> Tugas yang diberikan 1:
Salin tanpa perubahan bagian potongan teks tentang PNBP dan subsidi energi dari "1. PNBP yang" sampai "tercantum dalam APBN.".
> Tugas yang diberikan 2:
Menurut potongan teks tentang PNBP dan subsidi energi, di mana target PNBP dari Sumber Daya Alam yang dibagihasilkan ke pemerintah daerah tercantum?

> Potongan teks:

################

PNBP yang berasal dari Sumber Daya Alam yang dibagihasilkan kepada pemerintah daerah yang diatur dalam Peraturan Menteri ini, terdiri atas:

  1. PNBP yang berasal dari kegiatan usaha hulu Minyak Bumi dan Gas Bumi; dan
  2. PNBP yang berasal dari kegiatan usaha pertambangan Batubara.

Pasal 3

Target PNBP yang berasal dari Sumber Daya Alam yang dibagihasilkan ke pemerintah daerah sebagaimana dimaksud dalam Pasal 2 tercantum dalam APBN.

Pasal 4

(1) Pemerintah melaksanakan kebijakan pemberian Subsidi Energi dan/atau Kompensasi Energi sesuai dengan ketentuan peraturan perundang-undangan.
(2) Subsidi Energi dan/atau Kompensasi Energi sebagaimana dimaksud pada ayat (1) terdiri atas:

a. subsidi Jenis BBM Tertentu;
b. subsidi LPG Tabung 3 Kg;
c. subsidi Listrik;
d. kompensasi BBM; dan
e. kompensasi Listrik.

################

> Data tersimpan:
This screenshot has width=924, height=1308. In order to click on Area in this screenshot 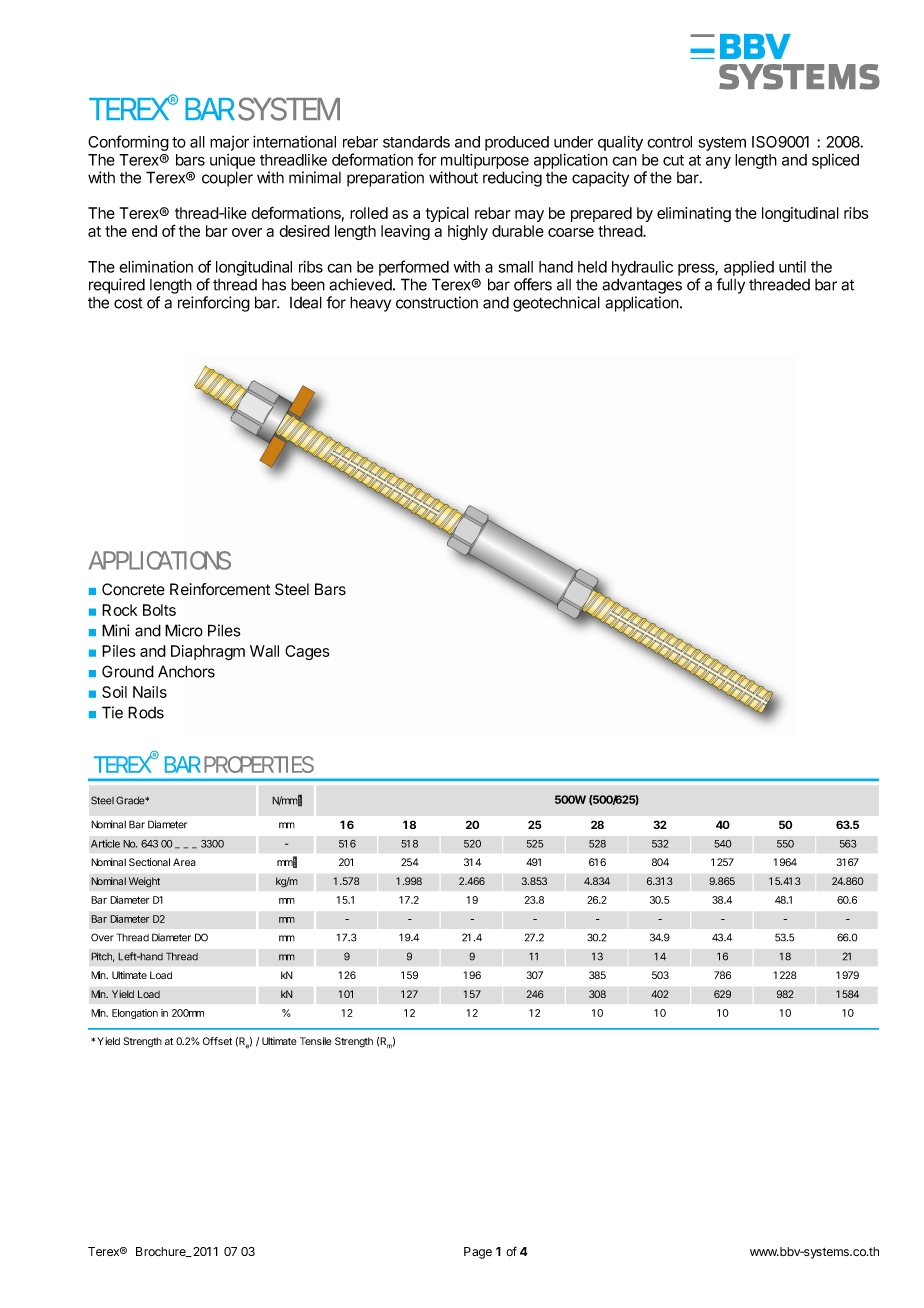, I will do `click(184, 862)`.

################

> Jawaban tertulis 1:
1. PNBP yang berasal dari kegiatan usaha hulu Minyak Bumi dan Gas Bumi; dan
  2. PNBP yang berasal dari kegiatan usaha pertambangan Batubara.

Pasal 3

Target PNBP yang berasal dari Sumber Daya Alam yang dibagihasilkan ke pemerintah daerah sebagaimana dimaksud dalam Pasal 2 tercantum dalam APBN.

> Jawaban tertulis 2:
Target tersebut tercantum dalam APBN.